Page Classification: Smarter, Safer Structured Extraction

July 31, 2025

TL;DR

Mixed‑format, multi‑page documents often combine wildly different page types, like personal data, legal terms, and signatures, that don’t all belong in the same extraction schema. Running extraction across every page wastes compute, adds noise, and lowers accuracy. Tensorlake’s Page Classification solves this by labeling pages up front, letting you target extraction only where it’s relevant. In a single API call, you get page labels, structured JSON per page, full layout, and markdown chunks—ready for use in RAG pipelines, automation, databases, or ETL workflows. The result is cleaner data, fewer errors, and simpler pipelines.

If you’ve ever tried to run structured extraction over a 100‑page PDF, you know the pain: pages with irrelevant legalese pollute your output, OCR burns cycles on tables you don’t care about, and your downstream logic drowns in noise. Most real‑world document bundles are a Frankenstein mix of formats and page types (loan forms, annexes, signatures, appendices) and dumping them all into your schema is like feeding your LLM a junk drawer.

Page Classification fixes this. With a single API call, you can label pages by type, extract structured data only where it matters, and keep multiple repeated data blocks neatly partitioned. No multi‑stage pipelines. No brittle regex gymnastics. Just clean, page‑aware JSON ready to drop into your RAG, agents, or ETL workflows.

Why Page Classification matters#

Modern document workflows often involve mixed formats (PDFs, Word, PPTX, Excel, images) with varying page types. Consider these common scenarios:

Multi-page loan applications that mix applicant data pages with legal terms and appendices
Contract bundles that include redacted sections, signature pages, and technical annexes
Insurance files combining personal information, claim details, and supporting documentation
Research reports with executive summaries, data tables, methodology sections, and references

Running structured extraction across every page wastes compute cycles, introduces noise, and reduces accuracy.
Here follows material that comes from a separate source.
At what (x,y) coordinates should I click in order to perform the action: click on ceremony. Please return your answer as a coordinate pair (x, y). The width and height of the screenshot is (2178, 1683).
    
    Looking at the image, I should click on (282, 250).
You end up with polluted schemas where personal data gets mixed with legal boilerplate, or where signature detection runs on pages that contain only text.
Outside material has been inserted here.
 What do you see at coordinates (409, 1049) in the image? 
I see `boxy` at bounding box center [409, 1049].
Page Classification solves this by letting you:

Classify pages upfront using simple, rule-based descriptions
Target extraction only to relevant page types
Partition data cleanly with multiple instances of the same schema across different pages
Maintain traceability knowing exactly which pages contributed to each extracted record

How Page Classification works#

Page Classification operates on a simple principle: define your page types once, then let Tensorlake handle the classification and targeted extraction automatically. The process involves three straightforward steps that all happen within a single API call.

Instead of building complex multi-stage pipelines or writing brittle page-detection logic, you simply describe what each page type looks like in natural language. Tensorlake's AI models then classify each page and apply the appropriate extraction schema only where it makes sense.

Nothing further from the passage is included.